Serviable

61 16 21
                                    

      La responsable de tout ce foutoir. S'il n'y avait pas eu de Josette, il n'y aurait pas eu d'Abigaël.

« Vous m'avez appelé ? demandé-je en approchant à rebrousse-poil – je ne crois pas qu'elle m'ait adressé la parole une fois, sauf pour me hurler de ne pas venir faire du BMX dans sa cour, à l'époque.

— Viens voir par ici, mon gars. Rémi. Tu cours où, comme ça ?

— Nulle part, je fais juste un peu de sport.

— Un verre de citronnade, peut-être ? J'viens de la préparer. »

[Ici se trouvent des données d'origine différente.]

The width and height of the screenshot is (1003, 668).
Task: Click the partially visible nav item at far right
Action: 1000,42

On m'a toujours dit de ne pas accepter de bonbons de mecs louches à la sortie de l'école. Des petites vieilles qui vous alpaguent dans la rue alors que vous ourdissez mentalement une vengeance tonitruante, ça doit être du même acabit.

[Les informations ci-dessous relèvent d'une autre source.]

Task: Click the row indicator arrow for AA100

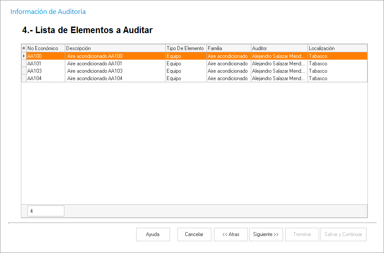Action: 23,56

« Je veux pas vous déranger, rétorqué-je donc.

— Tu me déranges pas, va. J'ai un p'tit service à te demander. Deux. »

J'essuie mon front ruisselant du bout de la manche, entre à sa suite dans son garage. C'est typique des ancêtres, ça. Avoir une belle cuisine à l'étage – enfin, je suppose, dans le cas présent – et une autre cuisine, celle de tous les jours, au sous-sol. Pour ne pas salir la cuisine officielle.

Elle me sert un godet d'un pichet posé sur la table en formica, élève le sien pour trinquer. Attendez que Pépé apprenne ça, lui qui évite volontairement ce coin de Notre-Dame depuis près de dix ans.

Sans savoir à quelle mode je vais être dégusté, je laisse mes yeux traîner sur le décor. Vieillot, qui sent raisonnablement le parfum de mamie et un soupçon d'échalotes. Josette siffle son verre d'une traite, le repose dans un claquement comme s'il s'agissait d'un Skye autour d'une partie de poker. Elle se détourne, chope un sac de courses au pied de l'escalier.

« Je sais pas si tu sais, mais Abigaël, ma petite cousine, elle a pas de quoi faire son linge chez vous. J'en ai causé à ton papy. T'y rappelleras, à l'occasion. En attendant, elle vient ici. Avec l'ouverture qui approche, elle a oublié de revenir chercher sa lessive. Tu veux bien y ramener ? Vu que tu passes par-là et que j'ai ouïe dire que tu vis encore chez le grand de l'Intersport. »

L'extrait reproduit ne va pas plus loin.